#### ISTRUZIONI:
Prosegui, per favore, il testo sull'Arsenale e sull'architettura contemporanea in città, riprendendo dopo la sua ultima frase.

#### TESTO FORNITO:
◇ ◇ ◇

Doveva essere un grande museo nei sogni di molti anche l’Arsenale, e vent’anni fa si arrivò a un progetto: poi le cose sono andate diversamente. Ora dopo innumerevoli altre tappe c’è nuovo progetto in vista, e si vedrà: c’è bisogno di rispetto per la storia degli edifici ma anche di innovazione e di generosità. La silenziosa vasca natatoria, eredità di una stagione progettuale frettolosamente rimossa, sta lì fuori come un significativo monito.
Già, la vasca: nonostante il suo understatement, si tratta di uno dei pochi interventi architettonici contemporanei riconoscibili tra il centro e i suoi margini. Per trovarne altri, bisogna andare indietro fino alla fine degli anni Settanta con l’edificio della BPV, o agli anni Duemila con la Gran Guardia (ma la parte nuova resta ben nascosta) o con la pavimentazione via Mazzini. E poi ? Certo, la manutenzione e la conservazione sono dei valori da perseguire, salvo considerare l’eredità del passato come una fuga nell’usato sicuro, piuttosto che investire con coraggio sull’azzardo del futuro.
A guardarsi attorno, sembra di cogliere una paura di lasciare segni e di innovare. Le stratificazioni della storia di cui oggi beneficiamo, le contaminazioni e le riscritture, viste col metro di giudizio di oggi sarebbero considerate inammissibili compromissioni dello stato dei luoghi. Eppure, tutto ciò che appare oggi consolidato e dato per assodato è stato a un tempo assolutamente moderno, anche dirompente e dissacrante o dissonante: è solo un fatto di prospettiva temporale.

◇ ◇ ◇

#### RECORD FORNITI:
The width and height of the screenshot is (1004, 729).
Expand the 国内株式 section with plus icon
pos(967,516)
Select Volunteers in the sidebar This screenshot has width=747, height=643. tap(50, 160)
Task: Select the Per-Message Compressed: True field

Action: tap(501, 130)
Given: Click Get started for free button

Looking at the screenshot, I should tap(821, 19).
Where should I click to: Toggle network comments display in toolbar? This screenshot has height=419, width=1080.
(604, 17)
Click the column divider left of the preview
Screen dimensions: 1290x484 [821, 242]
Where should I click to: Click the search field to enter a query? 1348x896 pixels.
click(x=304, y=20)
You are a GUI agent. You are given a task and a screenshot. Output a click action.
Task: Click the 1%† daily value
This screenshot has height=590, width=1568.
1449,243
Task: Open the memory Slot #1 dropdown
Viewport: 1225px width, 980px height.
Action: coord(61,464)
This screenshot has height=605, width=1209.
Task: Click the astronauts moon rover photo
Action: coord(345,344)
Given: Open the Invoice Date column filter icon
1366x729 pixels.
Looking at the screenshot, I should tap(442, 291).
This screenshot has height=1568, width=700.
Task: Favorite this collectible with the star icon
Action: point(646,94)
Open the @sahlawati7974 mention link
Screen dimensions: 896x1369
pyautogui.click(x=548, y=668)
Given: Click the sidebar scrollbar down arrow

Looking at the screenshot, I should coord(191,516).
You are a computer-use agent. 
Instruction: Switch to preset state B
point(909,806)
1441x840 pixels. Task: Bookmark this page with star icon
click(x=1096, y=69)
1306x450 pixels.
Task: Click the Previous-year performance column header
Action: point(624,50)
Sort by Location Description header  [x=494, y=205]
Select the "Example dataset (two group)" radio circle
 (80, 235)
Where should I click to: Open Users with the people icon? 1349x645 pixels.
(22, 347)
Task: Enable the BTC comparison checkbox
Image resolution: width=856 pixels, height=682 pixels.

◇ ◇ ◇

#### RISPOSTA:
Anche perché nel frattempo, sottotraccia, il centro città continua a cambiare, e in maniera radicale. Un tempo il nemico era il terziario, la trasformazione di case in uffici. Oggi che la più parte di questi se ne sono andati a cercar parcheggio in una cerchia più esterna, il nuovo nemico è il turista, moderno vandalo capace di mettere in crisi il rapporto tra consumo culturale e vivibilità urbana. La fioritura quasi endemica di strutture ricettive di ogni tipo è diventata certamente una palestra d’azione anche per i progettisti: una risorsa. Fuor di ipocrisie, non è il mercato sporco e cattivo ad avere espulso i poveri abitanti dalle loro case della città antica: sono loro stessi ad averle mercificate, trasformando ogni vano – compresi soggiorni e tinelli, soffitte e cantine – in altrettanti posti letto, attratti dalla apparentemente inesauribile richiesta e dalla altrettanto facile redditività degli alloggi turistici (poi venne il virus, vabbè). Il centro è morto? Gli assassini, fingendo di lamentarsi, si gòdono i lauti income dalle loro magioni un filino più periferiche (ma non troppo), con lo schioppo ancora fumante sul canterano di nonna (ah, povera nonna).
Mirare al centro: bum! Fortuna che siamo dotati di una formidabile cerchia di mura, le quali hanno anche il grande merito – courtesy un certo Shakespeare, che ne ha eternato l’imperitura gloria – di aver portato in dono a Verona la prestigiosa etichetta di patrimonio dell’umanità. Non che questo marchio di qualità (che oramai hanno anche i formaggini del discount) abbia comportato azioni concrete: si fanno piani, si fanno guide, si fanno persino concorsi – da anni non succedeva – e si estendono le attenzioni anche un po’ più in là, fino alla cerchia dei forti.
Rimane la loro massiva espressione muraria, potente e oramai dimentica delle originarie ragioni belliche, a cingere di una formidabile infrastruttura di bellezza il centro di Verona. Che altro cercare?